Transcribe the data in full, keeping each line exactly as it appears.

+ + + + + + +

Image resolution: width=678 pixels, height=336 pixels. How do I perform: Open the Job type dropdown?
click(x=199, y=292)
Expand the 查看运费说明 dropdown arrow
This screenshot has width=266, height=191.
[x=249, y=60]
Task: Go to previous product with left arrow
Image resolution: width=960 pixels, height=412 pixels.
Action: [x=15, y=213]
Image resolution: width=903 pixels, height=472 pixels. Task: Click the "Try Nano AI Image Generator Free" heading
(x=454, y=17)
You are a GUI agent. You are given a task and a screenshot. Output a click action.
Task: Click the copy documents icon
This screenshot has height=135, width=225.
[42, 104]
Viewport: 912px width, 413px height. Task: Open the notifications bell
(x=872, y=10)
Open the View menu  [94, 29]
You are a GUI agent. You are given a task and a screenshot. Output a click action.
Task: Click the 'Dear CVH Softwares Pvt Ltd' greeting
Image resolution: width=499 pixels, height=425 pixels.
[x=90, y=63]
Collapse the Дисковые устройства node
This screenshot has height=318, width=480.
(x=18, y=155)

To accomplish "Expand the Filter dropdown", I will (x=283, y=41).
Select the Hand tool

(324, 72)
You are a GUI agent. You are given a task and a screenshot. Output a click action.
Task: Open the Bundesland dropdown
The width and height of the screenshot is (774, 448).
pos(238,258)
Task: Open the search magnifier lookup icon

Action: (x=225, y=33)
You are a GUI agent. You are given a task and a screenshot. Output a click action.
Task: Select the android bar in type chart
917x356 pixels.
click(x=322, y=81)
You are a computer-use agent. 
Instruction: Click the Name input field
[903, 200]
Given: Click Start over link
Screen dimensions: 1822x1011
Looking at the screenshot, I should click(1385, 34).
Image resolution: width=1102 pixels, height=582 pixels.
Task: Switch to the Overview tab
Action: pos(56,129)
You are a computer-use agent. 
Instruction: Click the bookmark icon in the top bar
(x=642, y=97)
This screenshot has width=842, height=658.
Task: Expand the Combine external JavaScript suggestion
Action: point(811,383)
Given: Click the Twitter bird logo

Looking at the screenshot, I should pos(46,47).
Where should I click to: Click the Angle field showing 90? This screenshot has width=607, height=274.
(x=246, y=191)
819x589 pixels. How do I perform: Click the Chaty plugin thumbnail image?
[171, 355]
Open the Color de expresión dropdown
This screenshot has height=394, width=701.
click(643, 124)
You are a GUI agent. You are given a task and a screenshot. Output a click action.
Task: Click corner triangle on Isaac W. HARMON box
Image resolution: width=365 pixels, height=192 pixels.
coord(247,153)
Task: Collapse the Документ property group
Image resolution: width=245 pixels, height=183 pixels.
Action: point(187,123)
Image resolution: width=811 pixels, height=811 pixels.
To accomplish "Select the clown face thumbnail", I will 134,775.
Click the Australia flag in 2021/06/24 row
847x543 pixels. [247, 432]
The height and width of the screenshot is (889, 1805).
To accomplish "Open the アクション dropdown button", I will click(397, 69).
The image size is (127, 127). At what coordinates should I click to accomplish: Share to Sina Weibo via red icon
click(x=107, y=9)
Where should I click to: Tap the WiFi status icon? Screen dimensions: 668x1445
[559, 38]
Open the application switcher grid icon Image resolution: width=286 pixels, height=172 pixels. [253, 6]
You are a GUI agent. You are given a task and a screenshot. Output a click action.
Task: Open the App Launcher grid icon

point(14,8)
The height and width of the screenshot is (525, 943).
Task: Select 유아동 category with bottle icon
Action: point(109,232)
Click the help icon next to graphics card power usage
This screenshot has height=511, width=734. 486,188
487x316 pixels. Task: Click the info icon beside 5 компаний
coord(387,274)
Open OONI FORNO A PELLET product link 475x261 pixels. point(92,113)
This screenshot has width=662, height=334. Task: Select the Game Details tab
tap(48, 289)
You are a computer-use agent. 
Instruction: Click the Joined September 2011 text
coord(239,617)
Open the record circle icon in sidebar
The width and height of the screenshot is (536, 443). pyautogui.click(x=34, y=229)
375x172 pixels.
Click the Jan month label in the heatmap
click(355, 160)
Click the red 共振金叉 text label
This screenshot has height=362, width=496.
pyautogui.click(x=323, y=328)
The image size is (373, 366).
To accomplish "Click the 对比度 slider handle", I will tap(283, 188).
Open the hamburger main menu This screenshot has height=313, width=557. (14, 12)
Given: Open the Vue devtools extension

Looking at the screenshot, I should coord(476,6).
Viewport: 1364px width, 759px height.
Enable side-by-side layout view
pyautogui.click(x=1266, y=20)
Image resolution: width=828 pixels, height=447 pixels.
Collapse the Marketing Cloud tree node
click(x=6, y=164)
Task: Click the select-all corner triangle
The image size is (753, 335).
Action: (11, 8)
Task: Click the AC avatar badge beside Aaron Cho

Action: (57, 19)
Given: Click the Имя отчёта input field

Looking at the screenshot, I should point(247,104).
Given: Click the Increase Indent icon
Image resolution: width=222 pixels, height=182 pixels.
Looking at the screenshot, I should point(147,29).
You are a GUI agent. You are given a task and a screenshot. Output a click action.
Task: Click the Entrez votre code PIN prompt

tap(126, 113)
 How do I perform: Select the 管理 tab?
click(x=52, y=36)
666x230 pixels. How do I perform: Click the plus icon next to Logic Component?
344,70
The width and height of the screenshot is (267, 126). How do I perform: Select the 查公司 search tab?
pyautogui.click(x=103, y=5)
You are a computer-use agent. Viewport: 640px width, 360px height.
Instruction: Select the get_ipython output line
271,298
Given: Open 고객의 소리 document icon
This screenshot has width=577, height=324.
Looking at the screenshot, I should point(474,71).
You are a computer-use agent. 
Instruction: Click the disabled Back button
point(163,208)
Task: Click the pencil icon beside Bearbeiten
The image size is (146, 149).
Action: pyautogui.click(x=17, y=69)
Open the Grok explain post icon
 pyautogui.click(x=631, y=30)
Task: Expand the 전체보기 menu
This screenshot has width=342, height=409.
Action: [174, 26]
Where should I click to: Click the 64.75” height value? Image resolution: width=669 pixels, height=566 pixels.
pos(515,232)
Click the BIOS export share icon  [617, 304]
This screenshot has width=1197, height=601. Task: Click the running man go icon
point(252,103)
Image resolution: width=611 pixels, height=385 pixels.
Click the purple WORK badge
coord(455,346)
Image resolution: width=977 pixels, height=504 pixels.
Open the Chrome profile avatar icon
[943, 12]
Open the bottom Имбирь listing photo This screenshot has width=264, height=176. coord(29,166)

+ + + + + + +

## [COMPLETED TASK]
Image resolution: width=678 pixels, height=336 pixels. How do I perform: Open the Job type dropdown?
click(x=199, y=292)
Expand the 查看运费说明 dropdown arrow
This screenshot has width=266, height=191.
[x=249, y=60]
Task: Go to previous product with left arrow
Image resolution: width=960 pixels, height=412 pixels.
Action: [x=15, y=213]
Image resolution: width=903 pixels, height=472 pixels. Task: Click the "Try Nano AI Image Generator Free" heading
(x=454, y=17)
You are a GUI agent. You are given a task and a screenshot. Output a click action.
Task: Click the copy documents icon
This screenshot has height=135, width=225.
[42, 104]
Viewport: 912px width, 413px height. Task: Open the notifications bell
(x=872, y=10)
Open the View menu  [94, 29]
You are a GUI agent. You are given a task and a screenshot. Output a click action.
Task: Click the 'Dear CVH Softwares Pvt Ltd' greeting
Image resolution: width=499 pixels, height=425 pixels.
[x=90, y=63]
Collapse the Дисковые устройства node
This screenshot has height=318, width=480.
(x=18, y=155)

To accomplish "Expand the Filter dropdown", I will (x=283, y=41).
Select the Hand tool

(324, 72)
You are a GUI agent. You are given a task and a screenshot. Output a click action.
Task: Open the Bundesland dropdown
The width and height of the screenshot is (774, 448).
pos(238,258)
Task: Open the search magnifier lookup icon

Action: (x=225, y=33)
You are a GUI agent. You are given a task and a screenshot. Output a click action.
Task: Select the android bar in type chart
917x356 pixels.
click(x=322, y=81)
You are a computer-use agent. 
Instruction: Click the Name input field
[903, 200]
Given: Click Start over link
Screen dimensions: 1822x1011
Looking at the screenshot, I should click(1385, 34).
Image resolution: width=1102 pixels, height=582 pixels.
Task: Switch to the Overview tab
Action: pos(56,129)
You are a computer-use agent. 
Instruction: Click the bookmark icon in the top bar
(x=642, y=97)
This screenshot has width=842, height=658.
Task: Expand the Combine external JavaScript suggestion
Action: point(811,383)
Given: Click the Twitter bird logo

Looking at the screenshot, I should pos(46,47).
Where should I click to: Click the Angle field showing 90? This screenshot has width=607, height=274.
(x=246, y=191)
819x589 pixels. How do I perform: Click the Chaty plugin thumbnail image?
[171, 355]
Open the Color de expresión dropdown
This screenshot has height=394, width=701.
click(643, 124)
You are a GUI agent. You are given a task and a screenshot. Output a click action.
Task: Click corner triangle on Isaac W. HARMON box
Image resolution: width=365 pixels, height=192 pixels.
coord(247,153)
Task: Collapse the Документ property group
Image resolution: width=245 pixels, height=183 pixels.
Action: point(187,123)
Image resolution: width=811 pixels, height=811 pixels.
To accomplish "Select the clown face thumbnail", I will 134,775.
Click the Australia flag in 2021/06/24 row
847x543 pixels. [247, 432]
The height and width of the screenshot is (889, 1805).
To accomplish "Open the アクション dropdown button", I will click(397, 69).
The image size is (127, 127). At what coordinates should I click to accomplish: Share to Sina Weibo via red icon
click(x=107, y=9)
Where should I click to: Tap the WiFi status icon? Screen dimensions: 668x1445
[559, 38]
Open the application switcher grid icon Image resolution: width=286 pixels, height=172 pixels. [253, 6]
You are a GUI agent. You are given a task and a screenshot. Output a click action.
Task: Open the App Launcher grid icon

point(14,8)
The height and width of the screenshot is (525, 943).
Task: Select 유아동 category with bottle icon
Action: point(109,232)
Click the help icon next to graphics card power usage
This screenshot has height=511, width=734. 486,188
487x316 pixels. Task: Click the info icon beside 5 компаний
coord(387,274)
Open OONI FORNO A PELLET product link 475x261 pixels. point(92,113)
This screenshot has width=662, height=334. Task: Select the Game Details tab
tap(48, 289)
You are a computer-use agent. 
Instruction: Click the Joined September 2011 text
coord(239,617)
Open the record circle icon in sidebar
The width and height of the screenshot is (536, 443). pyautogui.click(x=34, y=229)
375x172 pixels.
Click the Jan month label in the heatmap
click(355, 160)
Click the red 共振金叉 text label
This screenshot has height=362, width=496.
pyautogui.click(x=323, y=328)
The image size is (373, 366).
To accomplish "Click the 对比度 slider handle", I will tap(283, 188).
Open the hamburger main menu This screenshot has height=313, width=557. (14, 12)
Given: Open the Vue devtools extension

Looking at the screenshot, I should coord(476,6).
Viewport: 1364px width, 759px height.
Enable side-by-side layout view
pyautogui.click(x=1266, y=20)
Image resolution: width=828 pixels, height=447 pixels.
Collapse the Marketing Cloud tree node
click(x=6, y=164)
Task: Click the select-all corner triangle
The image size is (753, 335).
Action: (11, 8)
Task: Click the AC avatar badge beside Aaron Cho

Action: (57, 19)
Given: Click the Имя отчёта input field

Looking at the screenshot, I should point(247,104).
Given: Click the Increase Indent icon
Image resolution: width=222 pixels, height=182 pixels.
Looking at the screenshot, I should point(147,29).
You are a GUI agent. You are given a task and a screenshot. Output a click action.
Task: Click the Entrez votre code PIN prompt

tap(126, 113)
 How do I perform: Select the 管理 tab?
click(x=52, y=36)
666x230 pixels. How do I perform: Click the plus icon next to Logic Component?
344,70
The width and height of the screenshot is (267, 126). How do I perform: Select the 查公司 search tab?
pyautogui.click(x=103, y=5)
You are a computer-use agent. Viewport: 640px width, 360px height.
Instruction: Select the get_ipython output line
271,298
Given: Open 고객의 소리 document icon
This screenshot has width=577, height=324.
Looking at the screenshot, I should point(474,71).
You are a computer-use agent. 
Instruction: Click the disabled Back button
point(163,208)
Task: Click the pencil icon beside Bearbeiten
The image size is (146, 149).
Action: pyautogui.click(x=17, y=69)
Open the Grok explain post icon
 pyautogui.click(x=631, y=30)
Task: Expand the 전체보기 menu
This screenshot has width=342, height=409.
Action: [174, 26]
Where should I click to: Click the 64.75” height value? Image resolution: width=669 pixels, height=566 pixels.
pos(515,232)
Click the BIOS export share icon  [617, 304]
This screenshot has width=1197, height=601. Task: Click the running man go icon
point(252,103)
Image resolution: width=611 pixels, height=385 pixels.
Click the purple WORK badge
coord(455,346)
Image resolution: width=977 pixels, height=504 pixels.
Open the Chrome profile avatar icon
[943, 12]
Open the bottom Имбирь listing photo This screenshot has width=264, height=176. coord(29,166)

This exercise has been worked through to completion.